Selected extract
((

When guests arrived at Evermay Estate on Friday evening there was a certain amount of oohing and ahhing. First-timers and return visitors alike were eager to see the newly decorated public rooms and the expansive garden. Ogling was to be expected in this grand early-19th-century mansion that has captured public imagination for years, but especially since last year, when it was bought by Japanese medical entrepreneurs Ryuji Ueno and Sachiko Kuno. The couple were there to greet the guests, to welcome them into what will eventually be their home but for now is where they celebrate their love of music.
Ueno and Kuno, through their S&R Foundation, last month launched a series of concerts at Evermay called Overtures. They feature performances before a small audience by promising young musicians, mostly but not exclusively Japanese. The concerts take place in the mansion’s largest room, probably once a ballroom, which has the intimate feel of a “salon,” bathed in light by a series of floor-to-ceiling arched windows. The music against the backdrop of the elegant garden views is a special pairing.

))

The data
((

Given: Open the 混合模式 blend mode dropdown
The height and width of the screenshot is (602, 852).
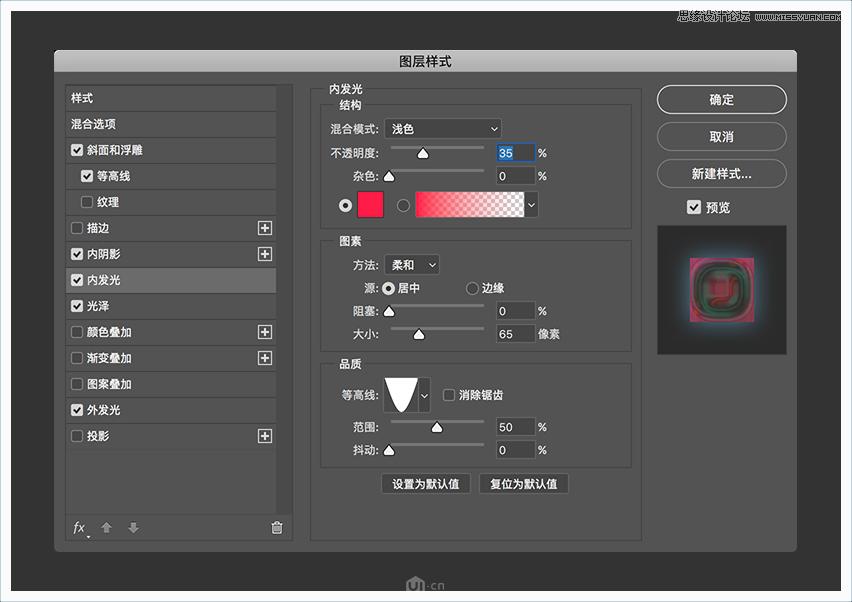Looking at the screenshot, I should tap(443, 128).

))

Using the information
a. Answer these questions about the Evermay article, one answer per line:
(i) Who bought Evermay Estate last year?
(ii) What is the name of the concert series launched at Evermay?
(iii) In which room of the mansion do the concerts take place?
b. Return the stretch of the Evermay article from "When guests arrived" through "love of music.", copied word for word.

Responses by item number
a.
(i) Japanese medical entrepreneurs Ryuji Ueno and Sachiko Kuno
(ii) Overtures
(iii) The mansion's largest room, probably once a ballroom

b.
When guests arrived at Evermay Estate on Friday evening there was a certain amount of oohing and ahhing. First-timers and return visitors alike were eager to see the newly decorated public rooms and the expansive garden. Ogling was to be expected in this grand early-19th-century mansion that has captured public imagination for years, but especially since last year, when it was bought by Japanese medical entrepreneurs Ryuji Ueno and Sachiko Kuno. The couple were there to greet the guests, to welcome them into what will eventually be their home but for now is where they celebrate their love of music.